Stored data
>>>

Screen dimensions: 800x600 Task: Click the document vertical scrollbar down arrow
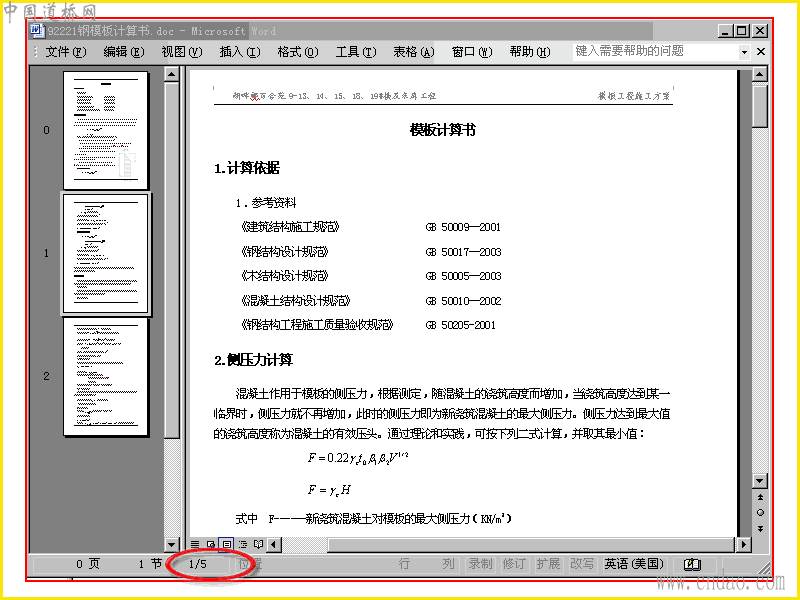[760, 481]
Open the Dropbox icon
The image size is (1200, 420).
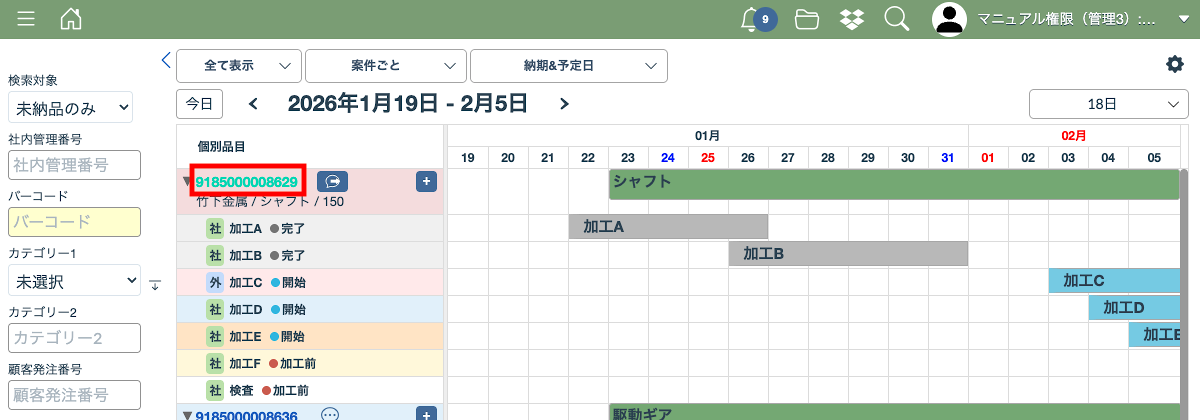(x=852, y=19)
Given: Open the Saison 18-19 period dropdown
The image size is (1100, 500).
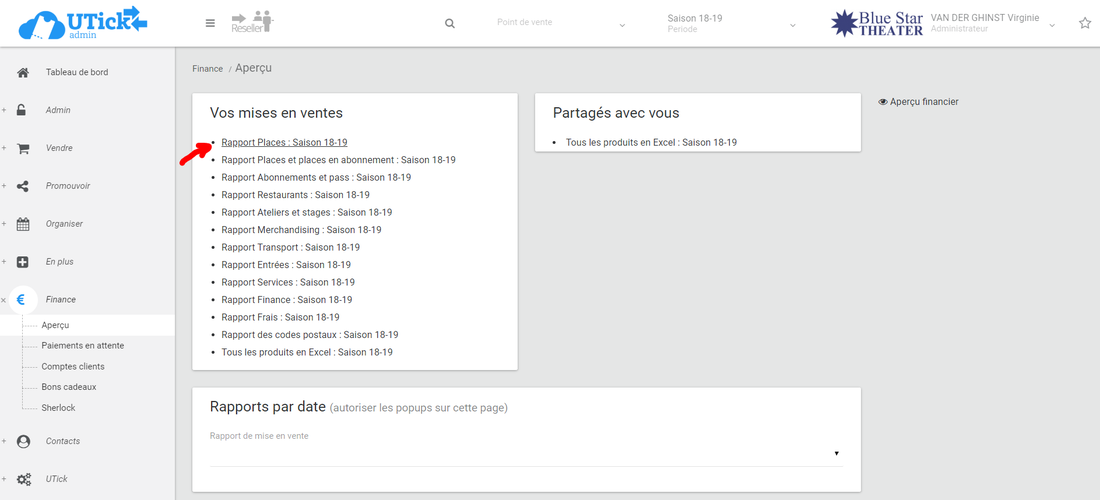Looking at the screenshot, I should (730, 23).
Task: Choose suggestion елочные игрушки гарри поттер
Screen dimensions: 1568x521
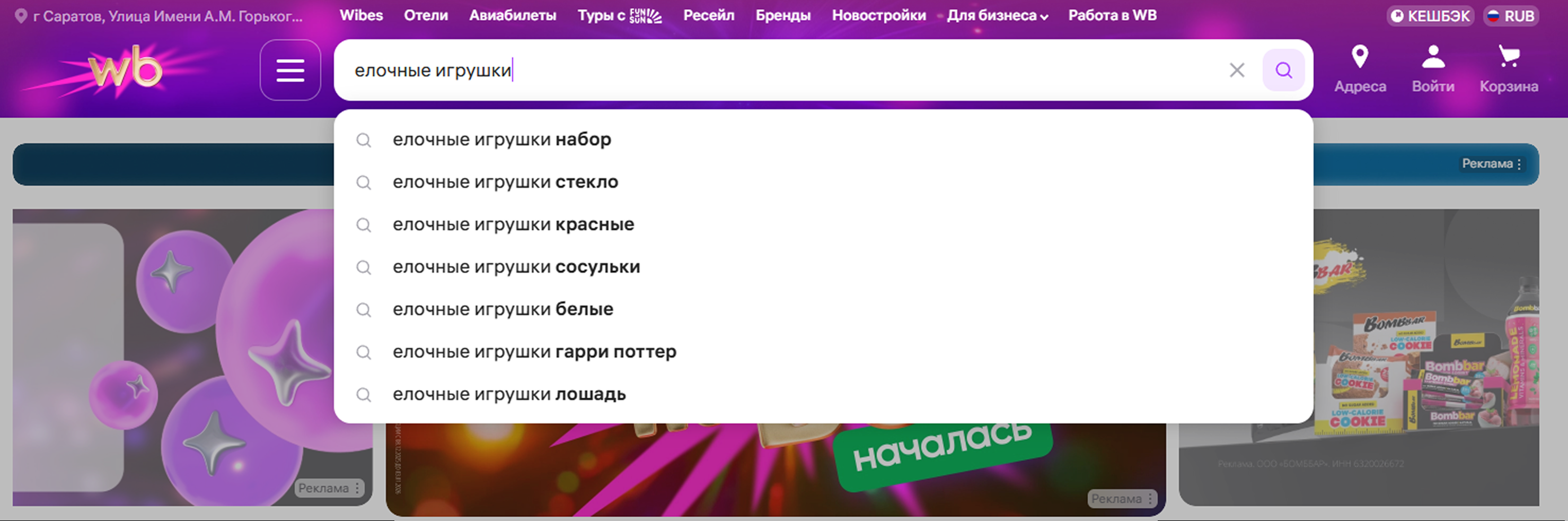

<<<

From the line containing "Open the Dropbox icon" through the final line of the records, write out each line exactly, and include no pictures.

Open the Dropbox icon
The image size is (1200, 420).
(x=852, y=19)
Given: Open the Saison 18-19 period dropdown
The image size is (1100, 500).
Looking at the screenshot, I should (730, 23).
Task: Choose suggestion елочные игрушки гарри поттер
Screen dimensions: 1568x521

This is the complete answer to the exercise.